● Task to complete: Format the rows below as a JSON list of strings with one string per line, and skip any blank lines. Leave the pictures out of your answer.

● Record list:
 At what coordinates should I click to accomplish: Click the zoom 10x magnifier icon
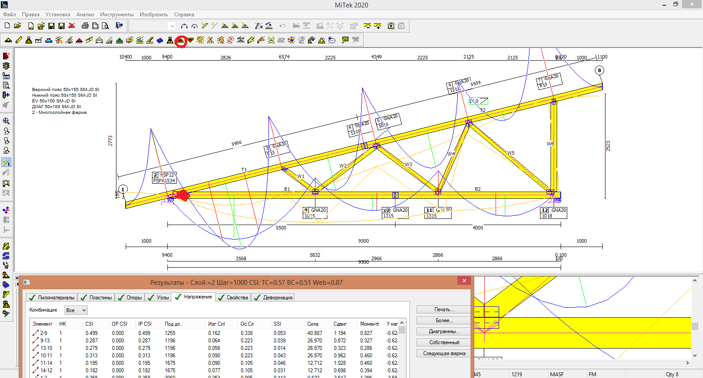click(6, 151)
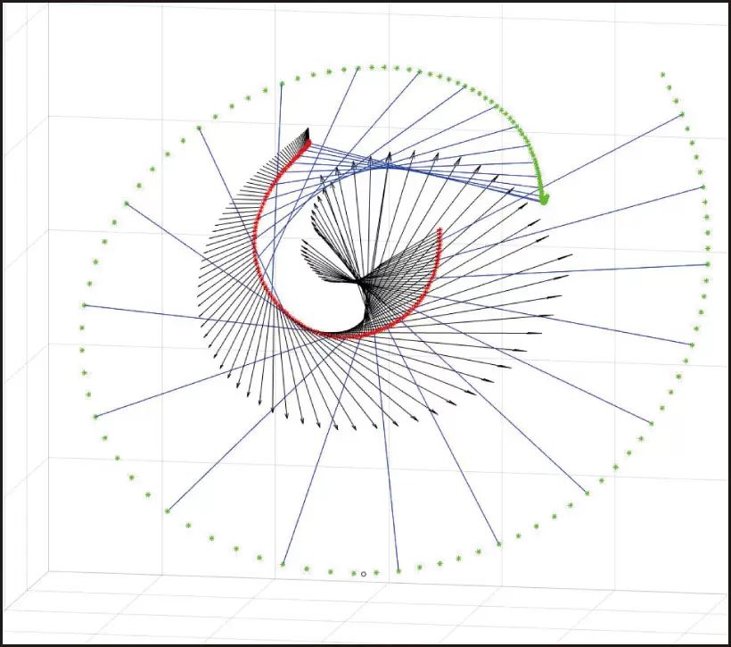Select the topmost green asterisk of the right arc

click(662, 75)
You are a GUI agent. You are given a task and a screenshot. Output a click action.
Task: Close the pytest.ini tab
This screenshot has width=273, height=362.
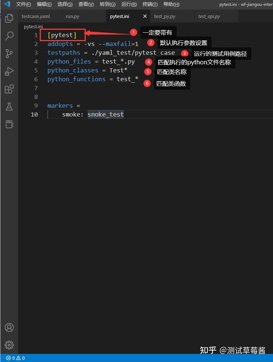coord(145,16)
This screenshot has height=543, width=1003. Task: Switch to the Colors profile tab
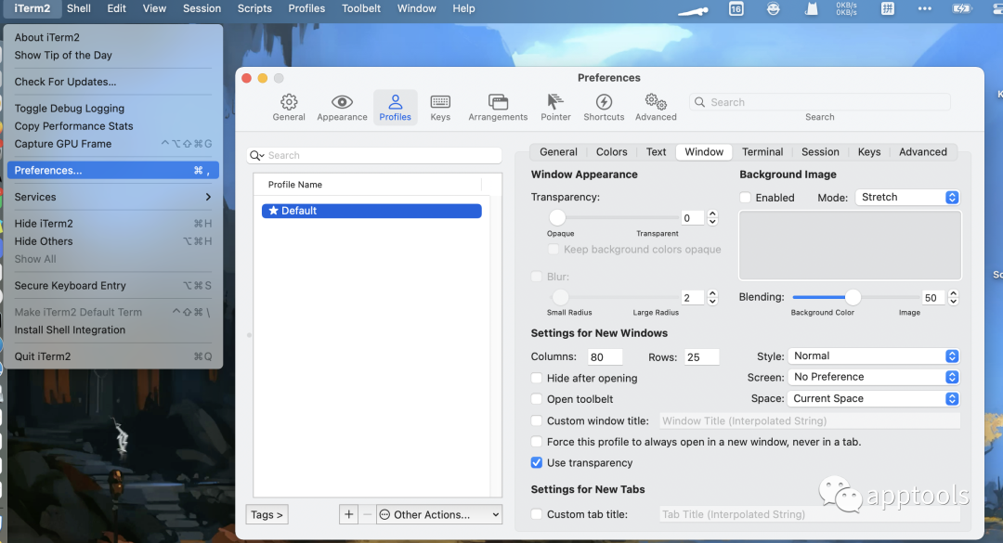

● Solution to this task:
[
  " At what coordinates should I click to accomplish: Click the zoom 10x magnifier icon",
  "click(6, 151)",
  "Select the topmost green asterisk of the right arc",
  "click(662, 75)",
  "You are a GUI agent. You are given a task and a screenshot. Output a click action.",
  "Task: Close the pytest.ini tab",
  "This screenshot has width=273, height=362.",
  "coord(145,16)",
  "This screenshot has height=543, width=1003. Task: Switch to the Colors profile tab"
]